Azhar also desires to put more emphasis on interoperability. example of that is the rise of e-commerce in India. Open network for digital commerce (ONDC) has developed a system that enables shoppers to browse and buy from different online stores without having to be on a single platform. The aim is to create a level playing field between vendors and reduce the sales commissions they need to pay to the platforms. Since its launch in 2021, the ONDC has processed hundreds of thousands of sales transactions.

Azhar calls for a digital bill of rights to supply individuals with legal protection from the arbitrary actions of corporations and governments. In fact, some countries like South Korea are already pioneers here.

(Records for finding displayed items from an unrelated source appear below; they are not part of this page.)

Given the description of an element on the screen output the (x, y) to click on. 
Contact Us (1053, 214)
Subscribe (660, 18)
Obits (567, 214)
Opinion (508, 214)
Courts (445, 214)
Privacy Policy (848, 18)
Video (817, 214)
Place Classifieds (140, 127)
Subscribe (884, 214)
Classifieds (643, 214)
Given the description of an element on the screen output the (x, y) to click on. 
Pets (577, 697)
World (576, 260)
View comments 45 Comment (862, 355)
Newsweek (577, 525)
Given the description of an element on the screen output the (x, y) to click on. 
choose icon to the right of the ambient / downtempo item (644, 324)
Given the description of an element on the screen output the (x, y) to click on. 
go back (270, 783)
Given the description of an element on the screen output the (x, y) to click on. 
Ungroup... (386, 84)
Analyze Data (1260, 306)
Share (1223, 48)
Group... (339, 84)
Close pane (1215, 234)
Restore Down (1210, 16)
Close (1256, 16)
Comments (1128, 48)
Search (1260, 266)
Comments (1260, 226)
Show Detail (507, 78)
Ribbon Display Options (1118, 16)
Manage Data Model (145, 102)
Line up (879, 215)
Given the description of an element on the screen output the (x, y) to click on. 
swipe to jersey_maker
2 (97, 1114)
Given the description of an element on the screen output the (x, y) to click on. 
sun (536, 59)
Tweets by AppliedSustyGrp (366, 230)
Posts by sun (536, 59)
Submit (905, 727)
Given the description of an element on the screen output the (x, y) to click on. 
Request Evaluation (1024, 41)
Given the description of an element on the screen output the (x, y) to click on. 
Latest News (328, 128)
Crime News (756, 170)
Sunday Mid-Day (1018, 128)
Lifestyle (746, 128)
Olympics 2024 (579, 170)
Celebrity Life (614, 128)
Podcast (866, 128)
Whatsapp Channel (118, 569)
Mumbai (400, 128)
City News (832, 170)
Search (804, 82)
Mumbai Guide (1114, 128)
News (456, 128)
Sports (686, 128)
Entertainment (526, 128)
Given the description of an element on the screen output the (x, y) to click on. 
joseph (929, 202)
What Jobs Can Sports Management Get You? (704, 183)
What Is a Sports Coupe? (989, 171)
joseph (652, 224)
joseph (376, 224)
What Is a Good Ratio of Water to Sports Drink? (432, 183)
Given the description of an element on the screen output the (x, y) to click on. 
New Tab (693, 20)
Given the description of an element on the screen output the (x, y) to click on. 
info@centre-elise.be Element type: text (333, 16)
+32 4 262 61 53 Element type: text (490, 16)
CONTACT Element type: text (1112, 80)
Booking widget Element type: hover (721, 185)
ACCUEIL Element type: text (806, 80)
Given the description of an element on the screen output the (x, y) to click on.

Finally, Azhar advocates for “digital commons” through which data may be pooled in a single public place and managed by volunteers who work in an analogous capability to editors at Wikipedia. For example, Great Britain a biobank This network collects hundreds of thousands of genetic data annually to assist researchers higher understand and stop diseases.

Since Azhar's book got here out, the Exponential Gap has only widened due to advances in technologies like artificial intelligence. As Exponential makes clear, governments urgently have to take concerted motion to alter the direction we’re heading in. In doing so, we will develop into co-creators, together with technologists, of a more inclusive, high-tech society.